[Start of section]

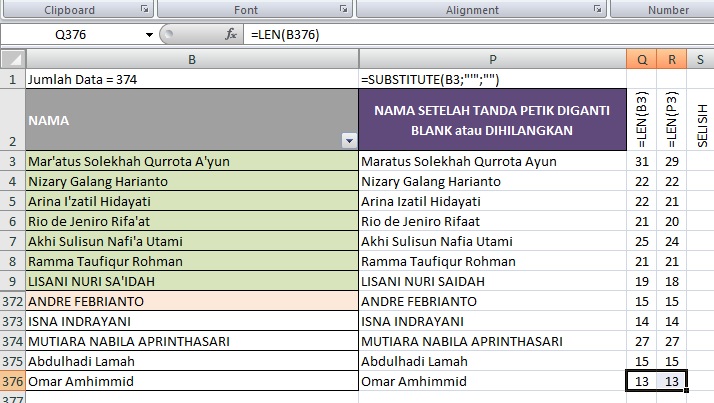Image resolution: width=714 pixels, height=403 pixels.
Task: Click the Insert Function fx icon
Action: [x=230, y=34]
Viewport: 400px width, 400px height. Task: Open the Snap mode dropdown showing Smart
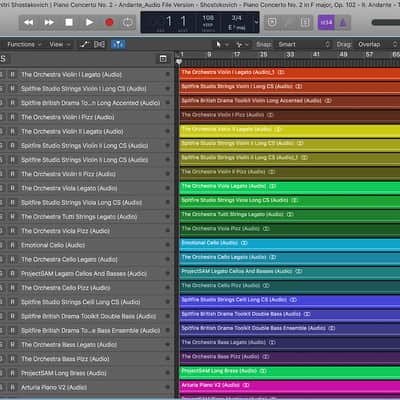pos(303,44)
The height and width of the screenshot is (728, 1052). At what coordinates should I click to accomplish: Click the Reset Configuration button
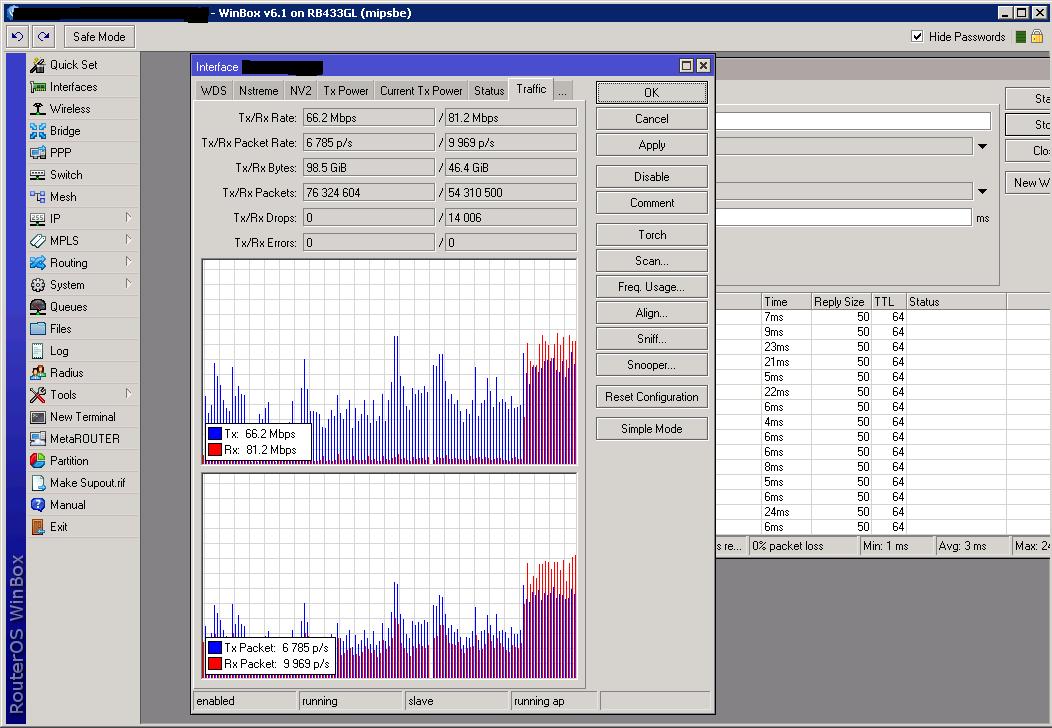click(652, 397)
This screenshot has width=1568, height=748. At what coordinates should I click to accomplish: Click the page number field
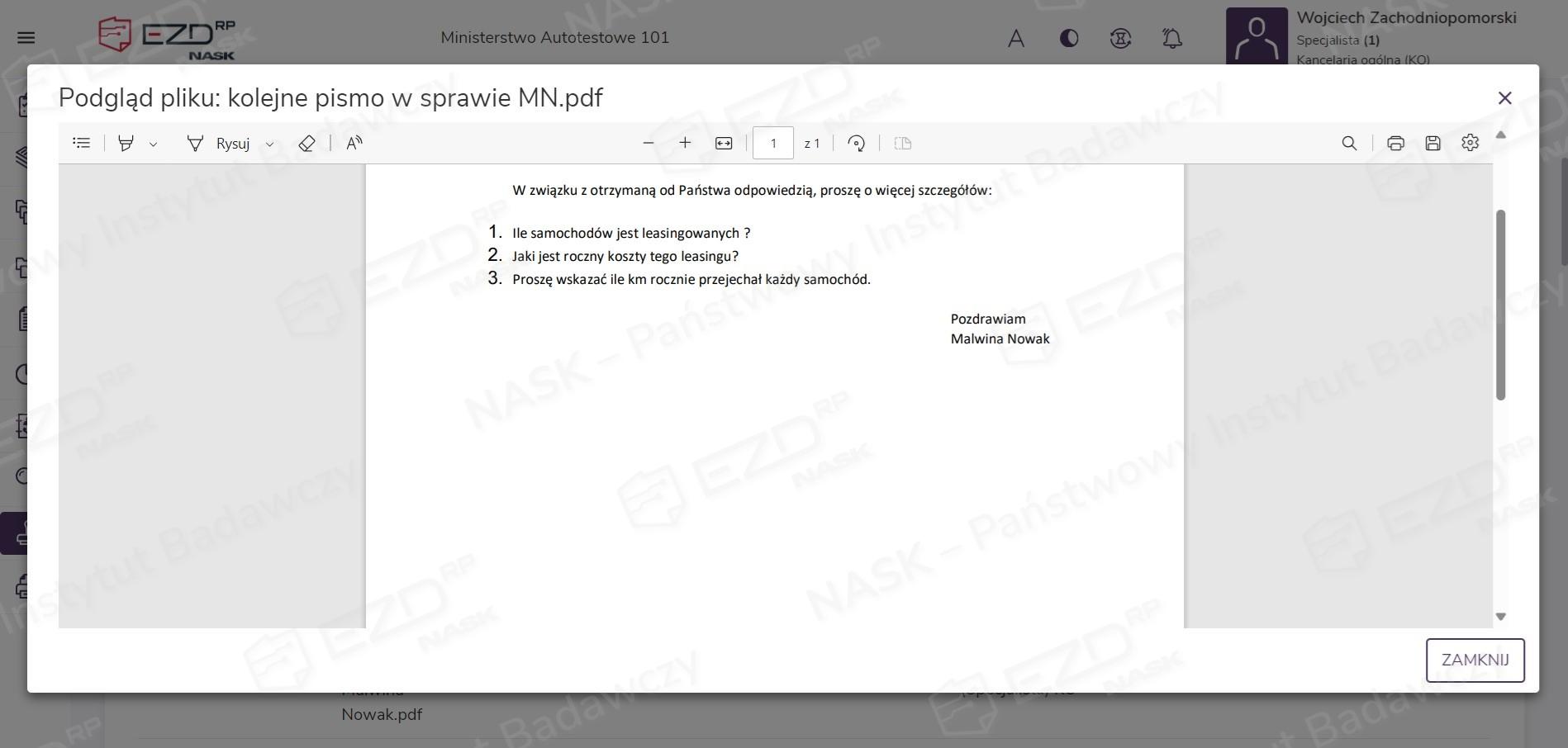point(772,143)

[End of section]
[Start of section]

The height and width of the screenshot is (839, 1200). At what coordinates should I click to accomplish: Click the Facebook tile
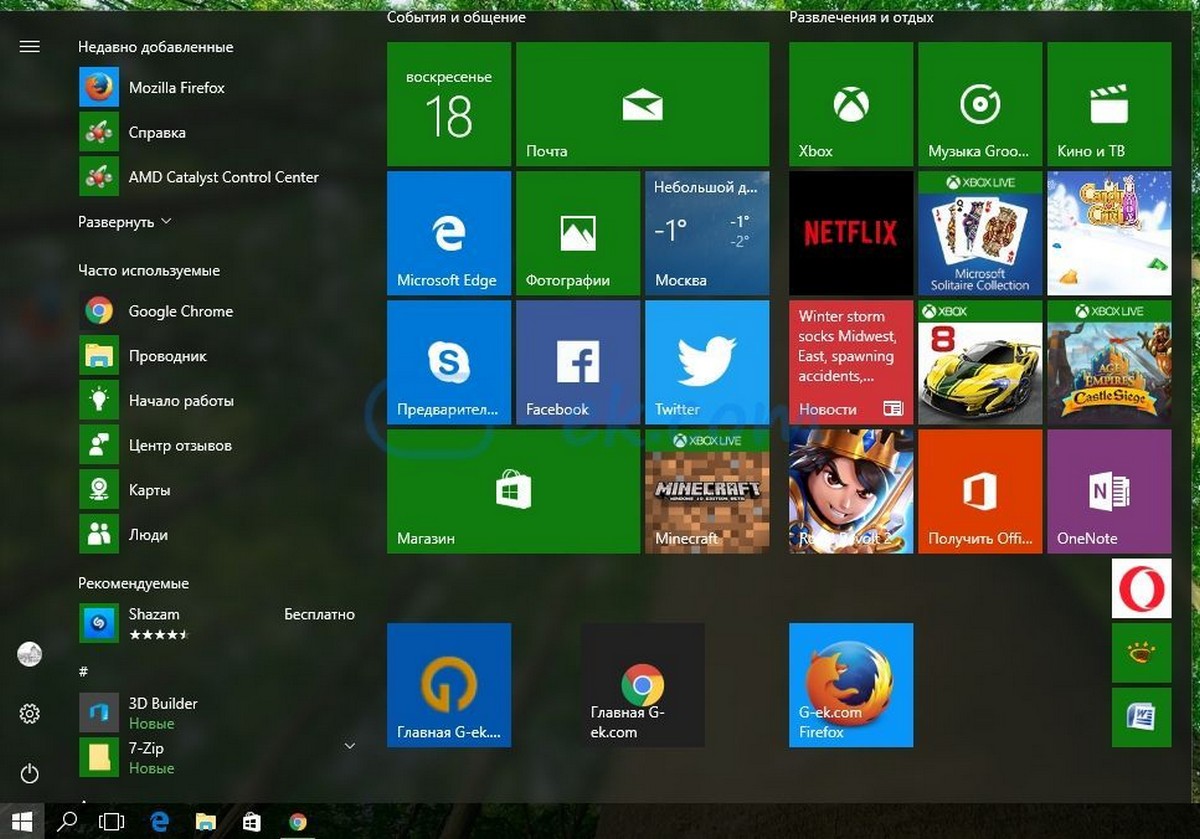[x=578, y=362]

[End of section]
[Start of section]

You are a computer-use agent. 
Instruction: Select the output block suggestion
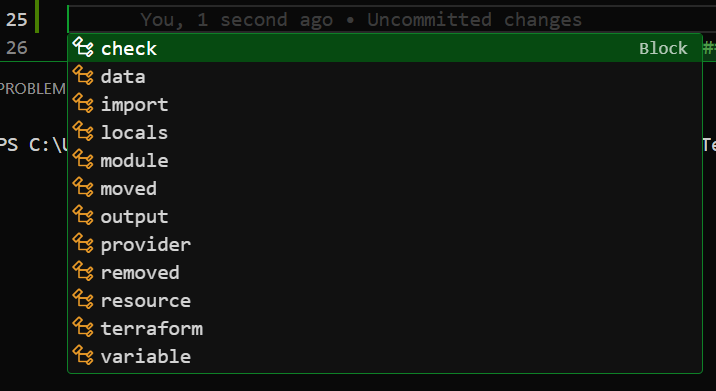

[End of section]

TASK STATEMENT
Above are records; repeat only the lines starting at the line with "You are a computer-use agent." and ending at the line with "Instruction: Select the", exactly as they appear, both included.

TASK ANSWER
You are a computer-use agent. 
Instruction: Select the output block suggestion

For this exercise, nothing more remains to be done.